Für die Etablierung eines zahnmedizinischen Qualitätsmanagementsystems in der stationären Pflege wurden im Rahmen dieser Schulung, Vorträge zur Mundgesundheit, Prävention, oralen Erkrankungen sowie zum Zahnersatz gehalten. Daneben gab es praktische Übungen an Gipsmodellen. Weiterhin waren Patienten einbestellt, bei denen unterschiedlicher Zahnersatz genau angeschaut und ein- sowie ausgegliedert werden konnte. Bei den Kollegen und Kolleginnen konnte dann auch Mundbefunde mit Spiegel und Sonde aufgenommen werden. An diesem Tag wurden auch die Formulare (z.B. Anmeldebogen, Mundbefund, Pflegeempfehlung, etc.) besprochen, die von Seiten der Zahnmedizinern für die Einrichtungen entwickelt wurden. Neben dem Fortbildungstag sollen zwei Einsätze von den angehenden zahnmedizinischen Pflegeexperten organisiert werden. Dazu gehört auch das tägliche Abschlussgespräch, an denen der Pflegeexperte und der verantwortliche Zahnarzt teilnehmen, damit gleich vor Ort alle weiteren Behandlungen abgesprochen werden können.
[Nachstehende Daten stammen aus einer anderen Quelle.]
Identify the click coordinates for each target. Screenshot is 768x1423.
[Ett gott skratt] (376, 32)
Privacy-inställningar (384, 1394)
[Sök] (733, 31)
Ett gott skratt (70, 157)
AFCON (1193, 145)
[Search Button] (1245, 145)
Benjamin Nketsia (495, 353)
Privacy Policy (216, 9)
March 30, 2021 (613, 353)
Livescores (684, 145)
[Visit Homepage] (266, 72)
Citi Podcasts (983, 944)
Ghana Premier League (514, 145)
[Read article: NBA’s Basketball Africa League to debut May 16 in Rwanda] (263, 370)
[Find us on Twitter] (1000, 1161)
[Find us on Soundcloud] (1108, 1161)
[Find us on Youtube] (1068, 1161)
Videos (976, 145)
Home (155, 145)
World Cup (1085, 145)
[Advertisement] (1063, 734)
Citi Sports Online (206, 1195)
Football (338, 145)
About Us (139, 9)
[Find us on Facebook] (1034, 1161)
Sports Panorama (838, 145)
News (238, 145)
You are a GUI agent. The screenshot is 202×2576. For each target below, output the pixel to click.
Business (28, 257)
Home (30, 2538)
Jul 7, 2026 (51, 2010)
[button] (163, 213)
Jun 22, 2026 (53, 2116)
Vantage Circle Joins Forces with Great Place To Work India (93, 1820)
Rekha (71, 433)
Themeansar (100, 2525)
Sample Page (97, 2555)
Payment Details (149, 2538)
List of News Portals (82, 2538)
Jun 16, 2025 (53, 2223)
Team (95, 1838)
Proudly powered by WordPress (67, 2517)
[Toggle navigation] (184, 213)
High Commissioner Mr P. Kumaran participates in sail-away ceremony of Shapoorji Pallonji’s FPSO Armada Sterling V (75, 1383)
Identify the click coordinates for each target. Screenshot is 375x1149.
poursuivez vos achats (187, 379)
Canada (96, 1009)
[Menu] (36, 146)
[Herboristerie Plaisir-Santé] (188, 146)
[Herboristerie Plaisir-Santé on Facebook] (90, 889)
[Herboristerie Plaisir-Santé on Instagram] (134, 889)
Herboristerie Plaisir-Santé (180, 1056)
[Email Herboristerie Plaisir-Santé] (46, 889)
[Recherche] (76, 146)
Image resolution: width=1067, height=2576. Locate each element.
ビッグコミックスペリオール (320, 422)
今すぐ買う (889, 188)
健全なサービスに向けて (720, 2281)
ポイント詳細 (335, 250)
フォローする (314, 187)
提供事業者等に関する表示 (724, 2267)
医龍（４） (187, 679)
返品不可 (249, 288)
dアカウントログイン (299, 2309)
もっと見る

Die Kurse werden vier Mal im Jahr angeboten, wobei die Anmeldungen oft schwierig sind, da teilweise die Einrichtungen noch nicht die Notwendigkeit erfassen, aus ihrem Kreis eine Person mit dieser Schnittstellenaufgabe aufzubauen. Somit konnten bisher 28 zahnmedizinische Pflegeexperten aus 12 von den 23 Einrichtungen den praktischen Schulungstag absolvieren. Diese leiteten 16 Einsätze des Zahnarztes in ihrer Einrichtung, wobei ein Einsatz zwischen 1–3 Tagen dauern kann.

Praktische Implikationen: Um die zahnmedizinischen Probleme in den Einrichtungen in den Griff zu bekommen oder auch zu lösen, müssen alle Beteiligten sowohl im pflegerischen als auch im zahnmedizinischen Team bereits sein, die Kompetenzen und die Notwendigkeit der Tätigkeit des jeweils anderen anzuerkennen. Gemeinsam ist dann das individuelle zahnmedizinische Konzept in der Einrichtung zu etablieren, welches die Ansprüche und Realitäten beider Berufsgruppen berücksichtigt. Arbeitsabläufe müssen an den Schnittstellen abgesprochen sein, die Prozesswege für beide Berufsgruppen sollten deutlich definiert sein. Die Leitung einer Pflegeeinrichtung kann mit dem Etablieren einer zahnmedizinischen Pflegeexpertin die Bereitschaft der Einrichtung signalisieren, zahnmedizinisches Problembewusstsein aufzubauen und sich fachlich gut orientiert den Problemen der Mundhöhle gemeinsam mit dem Konsilzahnarzt zu stellen.